Retype the records below word for word, starting at the line containing "Collapse the Employee Tabs panel" and ending at the line containing "Click the ⌘5".

-- START Listing --

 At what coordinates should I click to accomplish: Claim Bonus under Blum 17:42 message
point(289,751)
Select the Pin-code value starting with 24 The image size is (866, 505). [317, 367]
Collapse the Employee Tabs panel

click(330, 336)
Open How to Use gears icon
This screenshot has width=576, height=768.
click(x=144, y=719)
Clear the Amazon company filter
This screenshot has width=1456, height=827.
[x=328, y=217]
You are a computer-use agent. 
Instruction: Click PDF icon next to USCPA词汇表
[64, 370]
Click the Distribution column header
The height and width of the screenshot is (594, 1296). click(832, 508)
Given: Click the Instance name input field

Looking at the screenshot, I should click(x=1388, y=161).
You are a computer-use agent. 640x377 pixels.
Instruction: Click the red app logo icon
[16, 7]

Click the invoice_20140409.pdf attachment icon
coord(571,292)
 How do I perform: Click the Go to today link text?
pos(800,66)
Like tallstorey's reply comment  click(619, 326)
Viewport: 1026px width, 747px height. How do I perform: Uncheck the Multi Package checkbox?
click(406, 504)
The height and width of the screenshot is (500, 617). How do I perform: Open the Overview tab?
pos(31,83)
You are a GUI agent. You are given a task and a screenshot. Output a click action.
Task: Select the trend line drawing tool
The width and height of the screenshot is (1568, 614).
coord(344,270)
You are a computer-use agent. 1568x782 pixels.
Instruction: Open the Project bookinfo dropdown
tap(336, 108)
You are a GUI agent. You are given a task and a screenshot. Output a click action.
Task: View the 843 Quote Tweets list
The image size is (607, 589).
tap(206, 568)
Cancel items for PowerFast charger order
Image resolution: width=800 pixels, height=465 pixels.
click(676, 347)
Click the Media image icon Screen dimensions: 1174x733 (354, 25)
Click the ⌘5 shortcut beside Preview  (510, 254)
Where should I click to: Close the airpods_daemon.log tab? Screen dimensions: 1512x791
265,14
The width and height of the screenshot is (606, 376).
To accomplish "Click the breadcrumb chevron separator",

-- END Listing --

Solved problem
Collapse the Employee Tabs panel

click(330, 336)
Open How to Use gears icon
This screenshot has width=576, height=768.
click(x=144, y=719)
Clear the Amazon company filter
This screenshot has width=1456, height=827.
[x=328, y=217]
You are a computer-use agent. 
Instruction: Click PDF icon next to USCPA词汇表
[64, 370]
Click the Distribution column header
The height and width of the screenshot is (594, 1296). click(832, 508)
Given: Click the Instance name input field

Looking at the screenshot, I should click(x=1388, y=161).
You are a computer-use agent. 640x377 pixels.
Instruction: Click the red app logo icon
[16, 7]

Click the invoice_20140409.pdf attachment icon
coord(571,292)
 How do I perform: Click the Go to today link text?
pos(800,66)
Like tallstorey's reply comment  click(619, 326)
Viewport: 1026px width, 747px height. How do I perform: Uncheck the Multi Package checkbox?
click(406, 504)
The height and width of the screenshot is (500, 617). How do I perform: Open the Overview tab?
pos(31,83)
You are a GUI agent. You are given a task and a screenshot. Output a click action.
Task: Select the trend line drawing tool
The width and height of the screenshot is (1568, 614).
coord(344,270)
You are a computer-use agent. 1568x782 pixels.
Instruction: Open the Project bookinfo dropdown
tap(336, 108)
You are a GUI agent. You are given a task and a screenshot. Output a click action.
Task: View the 843 Quote Tweets list
The image size is (607, 589).
tap(206, 568)
Cancel items for PowerFast charger order
Image resolution: width=800 pixels, height=465 pixels.
click(676, 347)
Click the Media image icon Screen dimensions: 1174x733 (354, 25)
Click the ⌘5 shortcut beside Preview  (510, 254)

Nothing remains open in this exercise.